What is the idiomatic way to both filter items out of a list and count them in Scala

Question

I find that I often end up with a list of Options (or Eithers or Trys) and I want to count the number of Nones before I flatten the list. Is there a nice idiomatic way to do this that doesn't require I process the list multiple times?

Something like this but better:

val sprockets: List[Option[Sprockets]] = getSprockets()
println("this many sprockets failed to be parsed" + sprockets.filter(_.isEmpty).count) 
println(sprockets.flatten)

Answer 1

I would have used a fold as Daenyth suggested, for example somthing like this:

  val list = List(Some(1),None,Some(0),Some(3),None)
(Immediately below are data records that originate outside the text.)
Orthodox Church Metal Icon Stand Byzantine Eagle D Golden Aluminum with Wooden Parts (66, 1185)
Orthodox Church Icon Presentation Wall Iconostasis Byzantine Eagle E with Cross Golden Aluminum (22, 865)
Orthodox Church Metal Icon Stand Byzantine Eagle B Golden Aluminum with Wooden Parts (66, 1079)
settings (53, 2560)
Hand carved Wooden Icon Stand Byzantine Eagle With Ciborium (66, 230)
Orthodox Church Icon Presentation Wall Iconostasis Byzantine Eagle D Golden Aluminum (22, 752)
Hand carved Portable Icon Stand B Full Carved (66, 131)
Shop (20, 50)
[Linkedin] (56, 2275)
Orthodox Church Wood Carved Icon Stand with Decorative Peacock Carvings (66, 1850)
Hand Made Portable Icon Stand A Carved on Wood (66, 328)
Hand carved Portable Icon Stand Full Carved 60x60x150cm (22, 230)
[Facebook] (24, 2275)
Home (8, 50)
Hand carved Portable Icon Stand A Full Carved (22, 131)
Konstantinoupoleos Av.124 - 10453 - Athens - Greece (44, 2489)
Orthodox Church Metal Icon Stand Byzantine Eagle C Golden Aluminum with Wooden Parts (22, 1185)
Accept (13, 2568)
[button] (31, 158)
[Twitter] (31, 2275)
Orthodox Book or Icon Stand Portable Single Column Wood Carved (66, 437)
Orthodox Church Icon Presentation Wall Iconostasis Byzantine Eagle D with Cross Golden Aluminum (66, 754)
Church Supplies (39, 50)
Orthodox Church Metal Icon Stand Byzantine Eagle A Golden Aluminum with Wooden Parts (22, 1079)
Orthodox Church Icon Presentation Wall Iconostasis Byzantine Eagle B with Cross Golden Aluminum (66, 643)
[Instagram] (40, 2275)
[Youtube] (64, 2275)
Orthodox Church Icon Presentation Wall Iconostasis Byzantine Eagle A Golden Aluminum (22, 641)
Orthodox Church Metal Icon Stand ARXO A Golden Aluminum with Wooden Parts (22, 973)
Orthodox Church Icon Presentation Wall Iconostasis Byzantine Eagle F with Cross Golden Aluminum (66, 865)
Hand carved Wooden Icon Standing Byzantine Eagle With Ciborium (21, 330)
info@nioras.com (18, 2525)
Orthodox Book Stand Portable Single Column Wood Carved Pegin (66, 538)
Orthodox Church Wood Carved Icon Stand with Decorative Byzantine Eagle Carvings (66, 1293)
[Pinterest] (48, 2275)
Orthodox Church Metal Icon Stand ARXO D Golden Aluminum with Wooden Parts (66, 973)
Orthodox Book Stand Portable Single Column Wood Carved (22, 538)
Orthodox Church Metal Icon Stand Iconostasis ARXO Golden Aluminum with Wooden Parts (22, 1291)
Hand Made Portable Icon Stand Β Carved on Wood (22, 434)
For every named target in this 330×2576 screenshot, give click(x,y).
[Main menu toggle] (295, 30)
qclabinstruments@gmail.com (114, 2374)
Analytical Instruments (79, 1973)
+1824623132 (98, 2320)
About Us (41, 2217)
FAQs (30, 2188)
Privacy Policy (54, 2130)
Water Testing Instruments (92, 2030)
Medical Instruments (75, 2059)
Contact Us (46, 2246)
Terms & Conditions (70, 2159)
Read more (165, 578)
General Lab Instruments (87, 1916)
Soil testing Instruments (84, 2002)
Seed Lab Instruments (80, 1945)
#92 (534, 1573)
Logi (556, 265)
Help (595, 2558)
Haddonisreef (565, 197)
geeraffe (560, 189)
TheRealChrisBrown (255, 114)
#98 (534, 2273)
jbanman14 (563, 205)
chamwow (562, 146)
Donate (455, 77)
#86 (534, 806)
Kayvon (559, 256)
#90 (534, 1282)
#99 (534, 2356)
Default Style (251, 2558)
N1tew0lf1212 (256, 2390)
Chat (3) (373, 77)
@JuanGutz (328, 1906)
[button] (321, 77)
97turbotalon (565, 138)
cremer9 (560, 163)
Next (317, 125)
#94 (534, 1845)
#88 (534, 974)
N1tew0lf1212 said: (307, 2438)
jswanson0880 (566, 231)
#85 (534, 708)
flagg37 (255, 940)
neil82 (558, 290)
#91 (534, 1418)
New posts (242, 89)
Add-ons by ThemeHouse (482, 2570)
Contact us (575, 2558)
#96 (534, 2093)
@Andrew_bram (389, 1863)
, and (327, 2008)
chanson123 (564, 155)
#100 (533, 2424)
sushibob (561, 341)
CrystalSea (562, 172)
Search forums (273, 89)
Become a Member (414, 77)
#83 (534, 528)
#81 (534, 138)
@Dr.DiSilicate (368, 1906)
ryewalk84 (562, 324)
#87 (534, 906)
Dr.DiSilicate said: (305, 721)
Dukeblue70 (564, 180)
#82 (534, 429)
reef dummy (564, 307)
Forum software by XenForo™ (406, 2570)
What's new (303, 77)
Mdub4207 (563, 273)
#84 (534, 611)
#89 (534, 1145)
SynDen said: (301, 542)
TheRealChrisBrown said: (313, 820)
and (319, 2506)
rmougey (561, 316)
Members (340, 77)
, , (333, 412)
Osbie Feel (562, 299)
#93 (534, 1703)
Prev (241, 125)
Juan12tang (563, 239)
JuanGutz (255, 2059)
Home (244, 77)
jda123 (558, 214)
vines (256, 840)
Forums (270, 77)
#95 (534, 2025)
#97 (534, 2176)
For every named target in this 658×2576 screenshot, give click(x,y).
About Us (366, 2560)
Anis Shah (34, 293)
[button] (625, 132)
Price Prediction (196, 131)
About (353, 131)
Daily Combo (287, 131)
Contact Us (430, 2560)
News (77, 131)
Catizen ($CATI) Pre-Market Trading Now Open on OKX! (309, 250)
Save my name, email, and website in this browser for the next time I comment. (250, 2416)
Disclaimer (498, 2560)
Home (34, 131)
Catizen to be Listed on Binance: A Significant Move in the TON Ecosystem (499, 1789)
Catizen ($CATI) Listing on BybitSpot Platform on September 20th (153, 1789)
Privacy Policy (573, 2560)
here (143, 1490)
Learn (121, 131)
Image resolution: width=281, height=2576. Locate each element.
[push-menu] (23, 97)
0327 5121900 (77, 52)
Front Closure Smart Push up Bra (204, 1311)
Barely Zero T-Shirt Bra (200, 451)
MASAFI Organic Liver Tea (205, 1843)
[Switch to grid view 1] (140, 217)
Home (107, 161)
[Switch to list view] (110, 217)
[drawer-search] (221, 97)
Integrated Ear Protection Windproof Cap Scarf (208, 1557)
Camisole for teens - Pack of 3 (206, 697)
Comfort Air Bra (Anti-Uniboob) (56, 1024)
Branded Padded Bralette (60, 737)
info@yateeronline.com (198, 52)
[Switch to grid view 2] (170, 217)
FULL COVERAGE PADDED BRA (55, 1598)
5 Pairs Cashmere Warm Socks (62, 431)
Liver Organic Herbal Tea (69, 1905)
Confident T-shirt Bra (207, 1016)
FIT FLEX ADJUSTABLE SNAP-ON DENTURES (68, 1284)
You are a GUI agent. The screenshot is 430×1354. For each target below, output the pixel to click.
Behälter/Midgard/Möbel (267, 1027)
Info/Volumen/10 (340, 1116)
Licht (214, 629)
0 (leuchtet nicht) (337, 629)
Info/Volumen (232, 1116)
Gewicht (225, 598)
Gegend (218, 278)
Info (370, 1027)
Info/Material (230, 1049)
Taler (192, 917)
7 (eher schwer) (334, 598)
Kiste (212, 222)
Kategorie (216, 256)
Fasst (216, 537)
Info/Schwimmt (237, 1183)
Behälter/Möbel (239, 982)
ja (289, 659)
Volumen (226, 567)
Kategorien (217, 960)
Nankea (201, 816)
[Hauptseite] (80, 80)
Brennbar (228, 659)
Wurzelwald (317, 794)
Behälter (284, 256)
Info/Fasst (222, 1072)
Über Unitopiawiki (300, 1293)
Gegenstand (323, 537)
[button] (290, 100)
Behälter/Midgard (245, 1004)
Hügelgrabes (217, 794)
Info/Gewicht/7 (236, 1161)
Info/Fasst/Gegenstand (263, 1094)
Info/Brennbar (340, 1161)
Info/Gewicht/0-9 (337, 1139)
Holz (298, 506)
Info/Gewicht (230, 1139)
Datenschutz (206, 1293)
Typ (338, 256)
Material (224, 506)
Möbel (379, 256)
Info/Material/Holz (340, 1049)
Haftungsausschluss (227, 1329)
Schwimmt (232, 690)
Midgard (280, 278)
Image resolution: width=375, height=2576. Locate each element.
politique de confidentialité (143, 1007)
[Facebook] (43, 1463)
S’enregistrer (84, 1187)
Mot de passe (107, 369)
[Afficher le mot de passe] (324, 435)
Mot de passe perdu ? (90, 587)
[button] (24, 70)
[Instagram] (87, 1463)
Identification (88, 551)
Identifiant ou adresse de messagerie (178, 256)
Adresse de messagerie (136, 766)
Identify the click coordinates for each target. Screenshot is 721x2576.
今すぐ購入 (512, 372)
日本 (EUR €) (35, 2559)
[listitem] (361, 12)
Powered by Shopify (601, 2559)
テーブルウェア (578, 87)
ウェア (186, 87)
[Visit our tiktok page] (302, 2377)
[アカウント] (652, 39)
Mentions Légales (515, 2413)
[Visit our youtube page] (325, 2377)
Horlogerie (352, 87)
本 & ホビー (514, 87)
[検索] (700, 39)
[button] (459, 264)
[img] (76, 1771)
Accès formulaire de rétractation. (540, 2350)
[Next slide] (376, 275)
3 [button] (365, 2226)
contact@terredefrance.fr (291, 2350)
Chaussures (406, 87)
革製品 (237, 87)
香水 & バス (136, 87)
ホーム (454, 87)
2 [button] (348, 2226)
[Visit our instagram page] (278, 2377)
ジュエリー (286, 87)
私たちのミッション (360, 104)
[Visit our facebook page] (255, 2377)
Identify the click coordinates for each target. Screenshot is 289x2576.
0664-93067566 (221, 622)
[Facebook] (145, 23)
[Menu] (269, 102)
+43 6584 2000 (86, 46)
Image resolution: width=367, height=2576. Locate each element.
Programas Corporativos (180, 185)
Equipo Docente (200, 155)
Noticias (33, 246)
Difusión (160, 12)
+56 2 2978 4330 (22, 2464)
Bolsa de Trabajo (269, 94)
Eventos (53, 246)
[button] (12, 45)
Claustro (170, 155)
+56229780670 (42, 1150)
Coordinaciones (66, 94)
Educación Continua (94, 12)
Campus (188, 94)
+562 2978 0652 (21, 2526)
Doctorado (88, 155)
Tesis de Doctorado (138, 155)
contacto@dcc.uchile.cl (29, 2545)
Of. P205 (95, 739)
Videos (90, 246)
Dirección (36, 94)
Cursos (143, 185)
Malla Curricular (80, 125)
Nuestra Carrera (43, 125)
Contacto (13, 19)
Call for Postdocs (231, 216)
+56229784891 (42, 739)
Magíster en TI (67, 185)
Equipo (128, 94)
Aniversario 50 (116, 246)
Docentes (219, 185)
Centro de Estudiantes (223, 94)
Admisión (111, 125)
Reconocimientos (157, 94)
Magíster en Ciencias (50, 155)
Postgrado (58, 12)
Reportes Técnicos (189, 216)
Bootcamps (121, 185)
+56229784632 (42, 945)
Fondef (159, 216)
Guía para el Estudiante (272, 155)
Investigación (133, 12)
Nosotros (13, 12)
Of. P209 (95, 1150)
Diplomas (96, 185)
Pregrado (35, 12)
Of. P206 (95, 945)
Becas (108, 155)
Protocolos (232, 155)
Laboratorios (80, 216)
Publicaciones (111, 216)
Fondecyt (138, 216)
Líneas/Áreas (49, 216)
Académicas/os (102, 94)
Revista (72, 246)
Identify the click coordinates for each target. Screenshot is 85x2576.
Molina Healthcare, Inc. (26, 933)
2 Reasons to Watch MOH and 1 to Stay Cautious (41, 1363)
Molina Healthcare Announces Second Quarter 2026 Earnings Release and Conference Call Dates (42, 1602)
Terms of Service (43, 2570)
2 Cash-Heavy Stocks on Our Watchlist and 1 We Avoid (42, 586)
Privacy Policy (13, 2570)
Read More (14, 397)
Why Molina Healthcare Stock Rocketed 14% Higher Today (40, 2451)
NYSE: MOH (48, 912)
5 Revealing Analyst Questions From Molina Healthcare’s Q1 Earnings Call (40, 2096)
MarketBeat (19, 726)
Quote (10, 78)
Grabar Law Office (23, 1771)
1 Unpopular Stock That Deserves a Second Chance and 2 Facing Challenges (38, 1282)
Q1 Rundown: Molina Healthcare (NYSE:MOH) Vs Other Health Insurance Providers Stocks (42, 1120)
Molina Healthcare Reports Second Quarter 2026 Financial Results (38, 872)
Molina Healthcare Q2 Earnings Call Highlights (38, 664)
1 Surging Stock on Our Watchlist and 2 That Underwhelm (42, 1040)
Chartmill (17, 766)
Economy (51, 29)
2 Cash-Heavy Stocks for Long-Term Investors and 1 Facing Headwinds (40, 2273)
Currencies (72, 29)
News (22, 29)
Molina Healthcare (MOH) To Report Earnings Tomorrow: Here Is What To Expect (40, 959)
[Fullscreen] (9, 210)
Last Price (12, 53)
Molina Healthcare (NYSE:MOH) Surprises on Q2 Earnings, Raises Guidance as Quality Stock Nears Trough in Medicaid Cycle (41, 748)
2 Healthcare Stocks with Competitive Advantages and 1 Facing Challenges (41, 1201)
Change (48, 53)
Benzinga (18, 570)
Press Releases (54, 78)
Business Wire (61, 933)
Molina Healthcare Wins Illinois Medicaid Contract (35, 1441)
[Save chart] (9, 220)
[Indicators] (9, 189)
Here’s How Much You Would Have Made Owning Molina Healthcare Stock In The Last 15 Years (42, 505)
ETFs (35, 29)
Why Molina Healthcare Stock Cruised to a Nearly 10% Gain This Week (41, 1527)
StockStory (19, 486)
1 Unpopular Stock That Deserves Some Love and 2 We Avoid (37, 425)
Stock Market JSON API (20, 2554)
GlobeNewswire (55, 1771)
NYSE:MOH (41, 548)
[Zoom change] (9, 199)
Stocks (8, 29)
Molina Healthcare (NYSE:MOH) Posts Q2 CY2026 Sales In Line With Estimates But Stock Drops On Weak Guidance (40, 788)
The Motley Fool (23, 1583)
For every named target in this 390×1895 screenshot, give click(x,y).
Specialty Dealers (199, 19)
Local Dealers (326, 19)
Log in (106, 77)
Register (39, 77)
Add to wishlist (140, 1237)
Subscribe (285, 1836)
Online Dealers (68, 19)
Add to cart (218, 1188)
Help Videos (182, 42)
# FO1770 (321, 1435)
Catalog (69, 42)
  val (flatList,count) = list.foldLeft((List[Int](),0)){
    case ((data,count), Some(x)) => (data :+ x, count)
    case ((data,count), None) => (data, count +1)
  }

  //output
  //flatList: List[Int] = List(1, 0, 3)
  //count: Int = 2

Answer 2

Recursion maybe?

 @tailrec
 def flattenAndCountNones[A](in: Seq[Option[A]], out: Seq[A] = Queue.empty[A], n: Int = 0): (Seq[A], Int) = in match {
   case Nil => (out, n)
   case Some(x) :: tail => flattenAndCountNones(tail, out :+ x, n)
   case None :: tail => flattenAndCountNones(tail, out, n + 1) 
 }

Answer 3

Is this what you're looking for?

val foo = List(Some(3), Some(4), None:Option[Int], Some(5), Some(6))
val (concatenatedList, emptyCount) =
  foo.map(entry =>
      (entry.toList, if (entry.isEmpty) 1 else 0)
  ).fold((List[Int](), 0))((a, b) =>
      (a._1 ++ b._1, a._2 + b._2)
  )

It is one pass, but I'm not sure if it's really any more efficient than doing it in two - the extra object creation (the Tuple2s) in this case is going to offset the extra loop in the two-pass case.